### TEXT
I use a 50lb CO2 tank with a welding regulator, you screw the airbrush hose right onto it. You don't need an air trap, makes no noise, uses no electricity and supplies consistent adjustable air pressure. You can buy one for about $120 or rent it for $4 a month. I have to get mine refilled about twice a year, which costs about $15 a pop. Now I have a 60 gal 7hp air compressor to run my pneumatic chisels for my stone sculptures(I borrowed it from work 2 years ago lol, shhhh) , but I don't use it for airbrushing.


----------



## Refit (Oct 24, 2005)

Okay,

I've been looking at the Craftsman 3 gal. Air Compressor, 1.5 hp, Horizontal Tank at sears.com, but a water trap isn't part of the package and, though I've searched, I can't locate _any_ on their site for it. Where have others found one for theirs?


----------



## Mark IX Fan (Nov 22, 2005)

### ROWS

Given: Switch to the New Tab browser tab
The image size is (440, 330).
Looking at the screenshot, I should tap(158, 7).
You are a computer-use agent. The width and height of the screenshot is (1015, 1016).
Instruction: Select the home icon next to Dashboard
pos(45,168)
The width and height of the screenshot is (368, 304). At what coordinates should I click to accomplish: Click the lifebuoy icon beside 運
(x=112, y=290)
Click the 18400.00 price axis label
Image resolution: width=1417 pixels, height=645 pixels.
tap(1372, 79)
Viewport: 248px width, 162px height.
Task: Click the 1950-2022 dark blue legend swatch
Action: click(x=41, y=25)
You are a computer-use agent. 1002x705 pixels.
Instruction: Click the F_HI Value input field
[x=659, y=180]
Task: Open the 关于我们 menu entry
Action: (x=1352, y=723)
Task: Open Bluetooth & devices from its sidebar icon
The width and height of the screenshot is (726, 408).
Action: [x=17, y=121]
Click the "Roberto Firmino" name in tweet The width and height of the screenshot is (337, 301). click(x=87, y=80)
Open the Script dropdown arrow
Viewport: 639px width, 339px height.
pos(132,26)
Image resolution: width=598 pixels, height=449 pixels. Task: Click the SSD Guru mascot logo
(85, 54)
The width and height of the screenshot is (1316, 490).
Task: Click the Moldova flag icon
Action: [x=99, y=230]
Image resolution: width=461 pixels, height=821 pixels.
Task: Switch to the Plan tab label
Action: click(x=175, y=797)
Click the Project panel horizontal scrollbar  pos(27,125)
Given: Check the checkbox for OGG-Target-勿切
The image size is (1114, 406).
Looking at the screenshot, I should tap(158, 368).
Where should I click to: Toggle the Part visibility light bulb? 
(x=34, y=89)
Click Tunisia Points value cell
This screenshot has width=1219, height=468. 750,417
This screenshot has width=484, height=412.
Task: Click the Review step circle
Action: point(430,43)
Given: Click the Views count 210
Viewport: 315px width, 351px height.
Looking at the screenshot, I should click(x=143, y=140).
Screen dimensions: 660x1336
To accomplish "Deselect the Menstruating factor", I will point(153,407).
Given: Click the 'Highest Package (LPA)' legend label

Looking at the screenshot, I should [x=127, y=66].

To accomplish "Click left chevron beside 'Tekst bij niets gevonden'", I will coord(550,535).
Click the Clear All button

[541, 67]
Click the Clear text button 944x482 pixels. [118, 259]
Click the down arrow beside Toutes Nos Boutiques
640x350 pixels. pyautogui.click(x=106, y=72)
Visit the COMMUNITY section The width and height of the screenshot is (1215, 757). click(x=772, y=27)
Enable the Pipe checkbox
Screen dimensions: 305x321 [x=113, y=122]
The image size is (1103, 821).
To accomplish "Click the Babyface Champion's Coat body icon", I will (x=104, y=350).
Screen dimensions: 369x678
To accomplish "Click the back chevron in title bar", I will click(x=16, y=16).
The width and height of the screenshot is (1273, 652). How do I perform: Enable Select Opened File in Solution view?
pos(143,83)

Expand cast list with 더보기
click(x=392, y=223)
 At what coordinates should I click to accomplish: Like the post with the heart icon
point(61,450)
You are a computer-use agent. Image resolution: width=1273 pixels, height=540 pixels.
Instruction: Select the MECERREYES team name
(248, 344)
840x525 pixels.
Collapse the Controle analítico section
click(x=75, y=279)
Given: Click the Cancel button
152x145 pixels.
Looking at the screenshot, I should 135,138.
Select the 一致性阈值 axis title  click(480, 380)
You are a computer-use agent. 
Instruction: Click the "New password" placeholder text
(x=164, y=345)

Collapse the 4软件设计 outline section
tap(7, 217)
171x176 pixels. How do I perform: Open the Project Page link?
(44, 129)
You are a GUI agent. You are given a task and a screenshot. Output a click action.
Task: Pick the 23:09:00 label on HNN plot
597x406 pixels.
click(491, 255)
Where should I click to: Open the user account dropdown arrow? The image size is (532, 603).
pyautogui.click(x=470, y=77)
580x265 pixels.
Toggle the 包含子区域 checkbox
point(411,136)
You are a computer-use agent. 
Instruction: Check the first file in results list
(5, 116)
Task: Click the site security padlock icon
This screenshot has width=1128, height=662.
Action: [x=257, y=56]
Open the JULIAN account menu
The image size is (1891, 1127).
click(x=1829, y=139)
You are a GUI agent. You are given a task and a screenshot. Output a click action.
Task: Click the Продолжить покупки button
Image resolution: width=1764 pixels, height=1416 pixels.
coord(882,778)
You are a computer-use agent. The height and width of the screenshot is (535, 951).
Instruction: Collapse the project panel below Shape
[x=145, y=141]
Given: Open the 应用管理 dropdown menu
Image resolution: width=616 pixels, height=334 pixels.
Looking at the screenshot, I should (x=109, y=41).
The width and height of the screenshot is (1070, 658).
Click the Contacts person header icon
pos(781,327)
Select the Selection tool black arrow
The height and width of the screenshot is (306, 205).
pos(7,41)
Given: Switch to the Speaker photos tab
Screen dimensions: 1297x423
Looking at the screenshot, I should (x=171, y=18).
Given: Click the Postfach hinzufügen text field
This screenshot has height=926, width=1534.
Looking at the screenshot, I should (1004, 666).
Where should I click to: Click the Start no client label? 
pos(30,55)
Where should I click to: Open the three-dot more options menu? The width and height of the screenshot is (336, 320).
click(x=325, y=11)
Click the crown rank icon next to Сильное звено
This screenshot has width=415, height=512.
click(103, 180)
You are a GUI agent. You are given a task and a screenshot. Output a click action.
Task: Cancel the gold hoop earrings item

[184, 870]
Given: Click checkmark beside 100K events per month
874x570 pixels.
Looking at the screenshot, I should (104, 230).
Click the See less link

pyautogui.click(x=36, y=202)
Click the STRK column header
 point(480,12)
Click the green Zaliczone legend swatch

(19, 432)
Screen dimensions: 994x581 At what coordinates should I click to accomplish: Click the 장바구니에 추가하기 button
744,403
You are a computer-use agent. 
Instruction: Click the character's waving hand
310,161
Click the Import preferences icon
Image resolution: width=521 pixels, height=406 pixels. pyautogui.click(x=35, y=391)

### WHAT THIS EXERCISE ASKS
A. Please show every line of the records that contains the word "Clear", matching case exactly.
B. Continue the forum thread about air supplies for airbrushing from the point where it stops.

### RESULTS
A.
Click the Clear All button
Click the Clear text button 944x482 pixels. [118, 259]

B.
Well, I've narrowed my compressor choices down to the following:

A new Craftsman 
1.5 hp max
1 hp running
125 PSI max
2.4 SCFM @ 90 PSI
3 gallon
Oil lubricated
$99.99

or....

A reconditioned Bostitch
2 hp
1.6 hp running
2.7 CFM @ 90 PSI
3.4 @ 40 PSI
Oil free
6 gallon tank
$139

Should I get one or the other? Should I stay or should I go? Why do fools fall in love?

Input highly appreciated!


----------



## Four Mad Men (Jan 26, 2004)

I've never owned a Craftsman air compressor but I can say two things at this point: 1) My Bostitch has never given me any problems and 2) I'd go with oil free.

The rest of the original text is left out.